After this palate cleanser, the more
serious business took the form of Alfred Schnittke's Piano Trio (1985/1992). Schnittke (1934-1998) was the most
important Russian composer of the post-Shostakovich era, and his supposed compositional style was known as
polystylism, a bewildering mix of the new and old, and everything else in
between. This very dark and inward-looking work
in two connected movements was built upon an inversion of a theme
resembling the ubiquitous Birthday Song.
Instead of good cheer, the music plunged
into depths of unrelieved gloom, with braying dissonances and “wrong notes”

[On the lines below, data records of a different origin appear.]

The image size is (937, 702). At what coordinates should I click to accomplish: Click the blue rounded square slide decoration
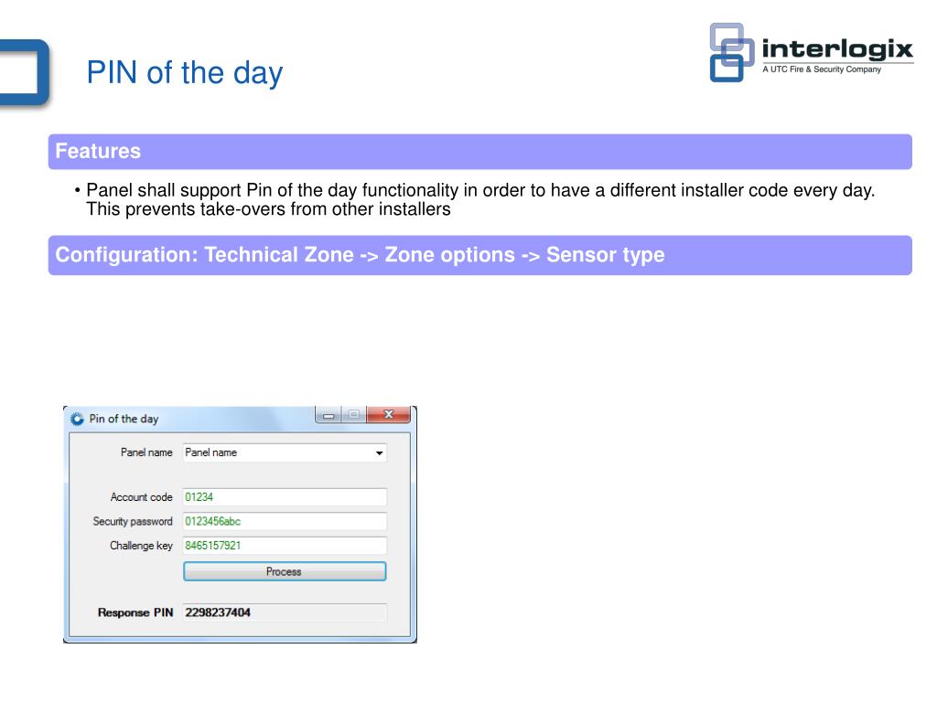[25, 73]
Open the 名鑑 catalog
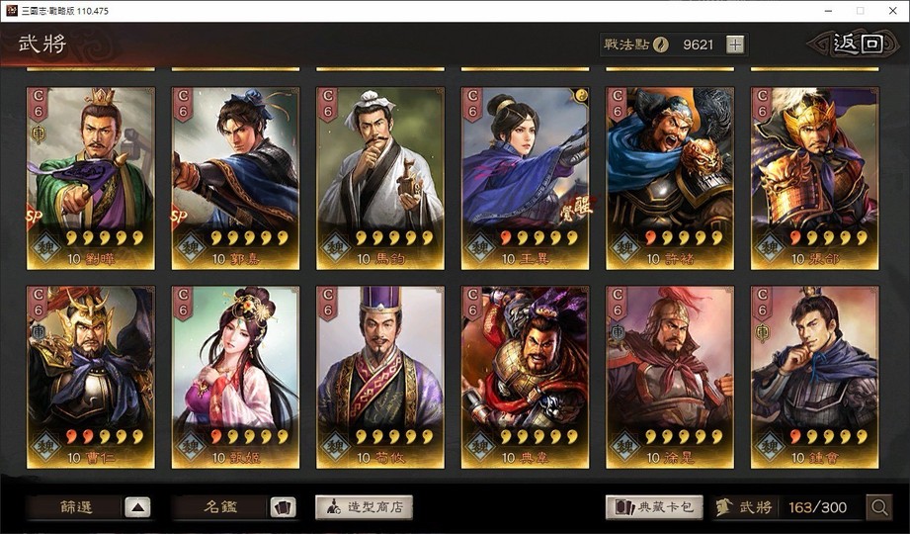This screenshot has height=534, width=910. tap(220, 507)
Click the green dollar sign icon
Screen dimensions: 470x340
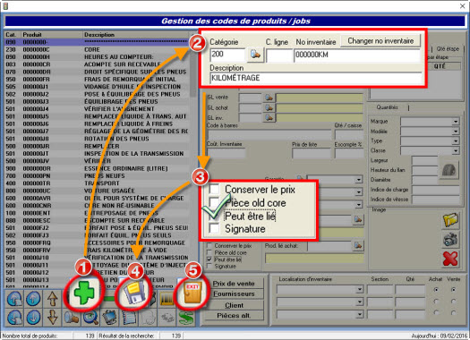click(x=185, y=318)
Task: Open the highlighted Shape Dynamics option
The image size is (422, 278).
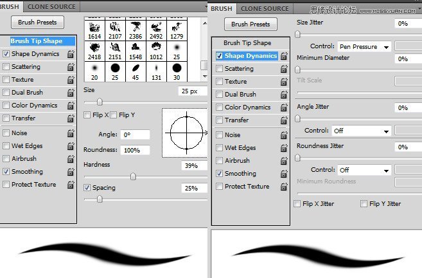Action: click(x=251, y=56)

littering its path. The trio traversed its thorny pages with intense
concentration, veering between concord and discord within a split second and
back, all through its disquieting and schizophrenic course, before closing with
Choo's violin imitating terminal tinnitus.

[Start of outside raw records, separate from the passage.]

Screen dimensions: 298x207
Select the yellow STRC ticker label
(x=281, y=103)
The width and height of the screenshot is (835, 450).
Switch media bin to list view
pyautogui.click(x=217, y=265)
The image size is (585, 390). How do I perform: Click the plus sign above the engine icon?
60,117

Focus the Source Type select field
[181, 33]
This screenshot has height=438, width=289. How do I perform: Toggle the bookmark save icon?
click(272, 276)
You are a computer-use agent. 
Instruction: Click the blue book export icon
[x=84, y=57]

The patient audience's reward was a rare
performance of Mendelssohn's Second Piano
Trio in C minor (Op.66), a welcome departure from its often-programmed predecessor
(Op.49). Yet both works have remarkable similarities in four movements,
beginning urgently and passionately before settling to a seamless song without
words in the slow movement.
All three musicians were well balanced in
the hall's somewhat boomy acoustics, and that was largely down to pianist
Akkra's utmost sensitivity in supporting his partners without overwhelming
them. Cellist Yeh lapped up all her cantabile moments, a perfect foil to Choo's
incisiveness and scintillating piano runs.
The mercurial Scherzo was a case in
point, which flew on feathery wings, followed by a gratifying Finale which
dovetailed two divergent melodies – in minor and major keys – for a brilliant
conclusion. The second melody, a Lutheran hymn also known by Anglophones as The Old Hundredth is regularly heard in
Protestant churches here as a doxology of thanksgiving.
Trio Phoenix 's encore was a reprise
of Rameau's La Cupis, a fitting
benediction to a most impressive of debuts.